Stored dataset items:

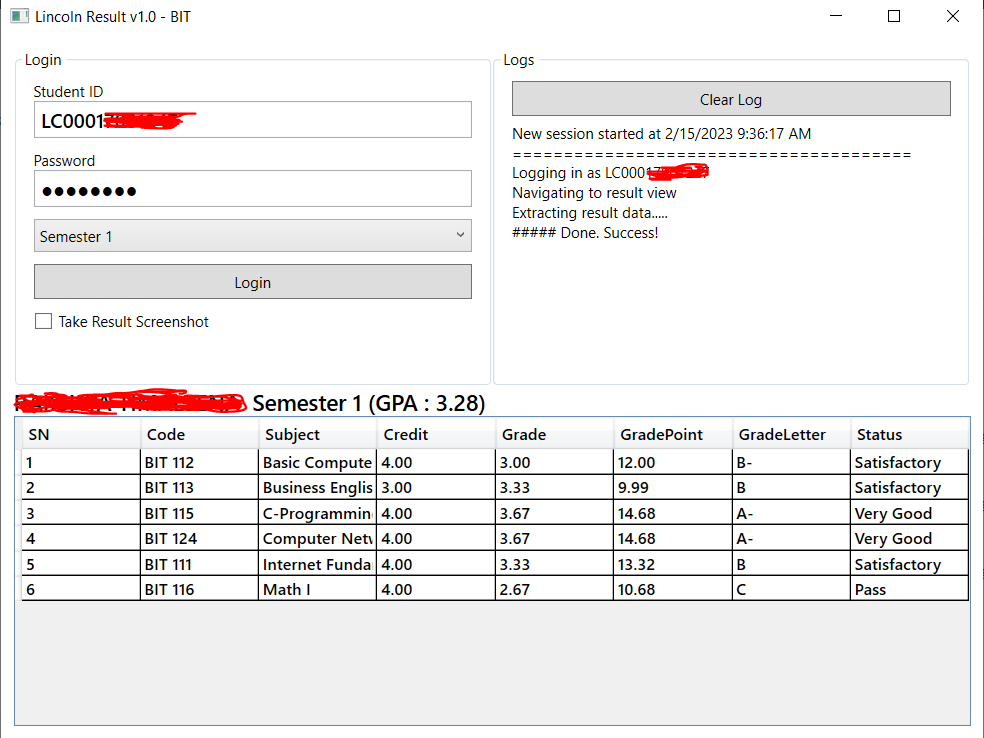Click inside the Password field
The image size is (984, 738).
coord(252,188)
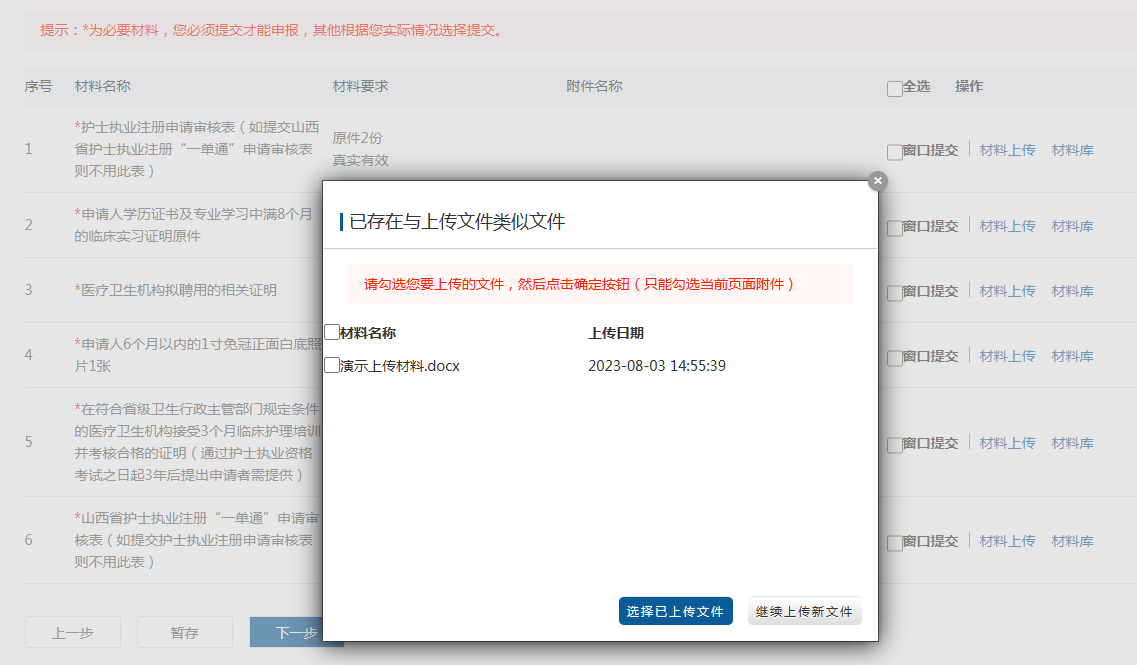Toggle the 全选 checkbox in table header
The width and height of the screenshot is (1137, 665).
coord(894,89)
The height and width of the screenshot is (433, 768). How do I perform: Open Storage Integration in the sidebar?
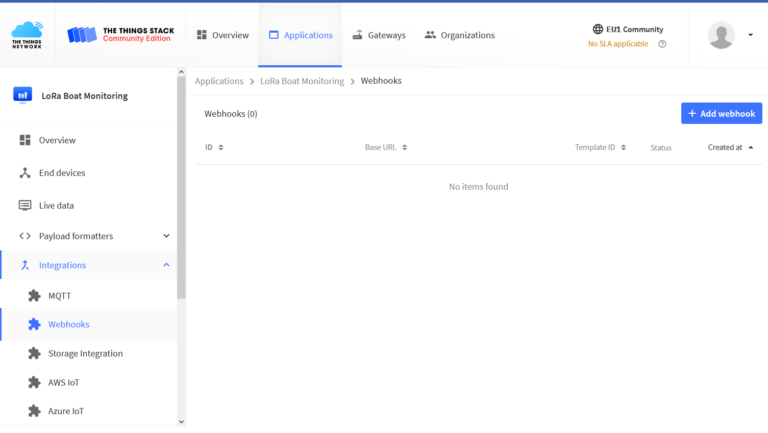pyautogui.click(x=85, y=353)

PROBLEM: Your copy should run from the line that has "The height and" through the last line above, exactly, with both ends in and pictures out.

REPLY TO THE EXERCISE:
The height and width of the screenshot is (433, 768). How do I perform: Open Storage Integration in the sidebar?
pyautogui.click(x=85, y=353)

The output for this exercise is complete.